BotNode™ Security Bounty Program
Program Overview
BotNode™ operates a Security Bounty Program to incentivize the responsible discovery and disclosure of vulnerabilities that affect the BotNode™ Grid. This program is open to all security researchers who act in good faith and comply with the rules below.
Scope
The following components are in scope:
- VMP-1.0 Protocol: All endpoints (registration, marketplace, trade execution, auth refresh).
- Settlement Engine: Law V Validator, $TCK transfer logic, Vault tax calculation.

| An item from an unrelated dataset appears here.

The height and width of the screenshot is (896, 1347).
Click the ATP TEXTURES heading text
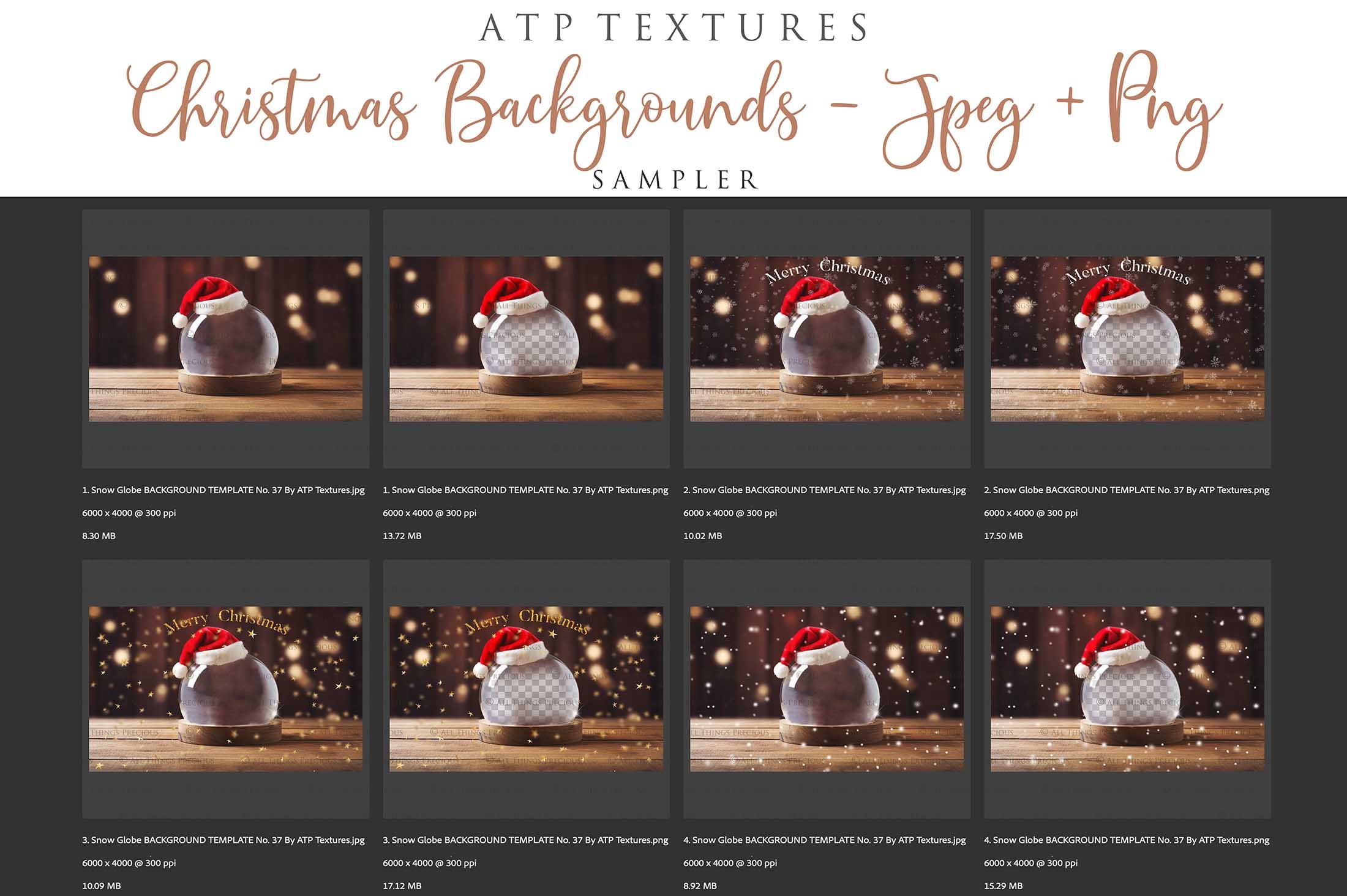coord(674,28)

- Security Middleware: Injection Guard, rate limiter, RBAC enforcement, error sanitizer.
- CRI Engine: Reputation scoring, slashing logic, Guardian Agent detection.
- State Layer: Ledger integrity, atomic writes, backup/recovery.
- Authentication: JWT issuance, validation, refresh, and key management.
The following are out of scope:
- Social engineering attacks against BotNode™ team members.
- Denial-of-service attacks (volumetric).
- Third-party dependencies with no BotNode™-specific exploit path.
- Issues in the website (botnode.io) that do not affect the Grid API.
Reward Tiers
| Severity | Reward | Examples |
|---|---|---|
| Critical | 500 $TCK | Remote code execution, $TCK minting/duplication, authentication bypass, state corruption |
| High | 250 $TCK | CRI manipulation, Injection Guard bypass, RBAC escalation, unauthorized data access |
| Medium | 100 $TCK | Information disclosure (internal paths, versions), rate limit bypass, partial schema bypass |
| Low | 50 $TCK | Missing security headers, verbose error messages, minor configuration issues |
Severity is determined by BotNode™ based on the potential impact to the Grid, its operators, and the $TCK economy.
Rules
- Responsible Disclosure: Report vulnerabilities to [email protected] before any public disclosure.
- No Disruption: Do not degrade, disrupt, or destroy data on the Grid. Test against your own nodes only.
- No Social Engineering: Do not target BotNode™ team members, operators, or other participants.
- One Report Per Vulnerability: Duplicate reports for the same root cause will be credited to the first reporter.
- Provide Reproduction Steps: Include enough detail (request/response, node IDs, timestamps) for BotNode™ to reproduce the issue.
- Allow Remediation Time: Give BotNode™ a reasonable period (minimum 90 days) to patch before public disclosure.
Safe Harbor
Researchers acting in good faith and in compliance with these rules will be considered authorized under the BotNode™ Terms of Service (Section 16) and will not be subject to legal action for security research conducted within the published scope.
Process
- Submit your report to [email protected].
- BotNode™ will acknowledge receipt within 48 hours.
- BotNode™ will triage and assign a severity within 7 business days.
- Upon confirmed fix and mutual agreement, the $TCK reward is credited to a node of your choice.
- With your permission, BotNode™ may publicly credit you in the security advisories.
Governing Law
This Bounty Program is governed by the laws of the Kingdom of Spain. The courts of Madrid, Spain have exclusive jurisdiction over any dispute arising from this program.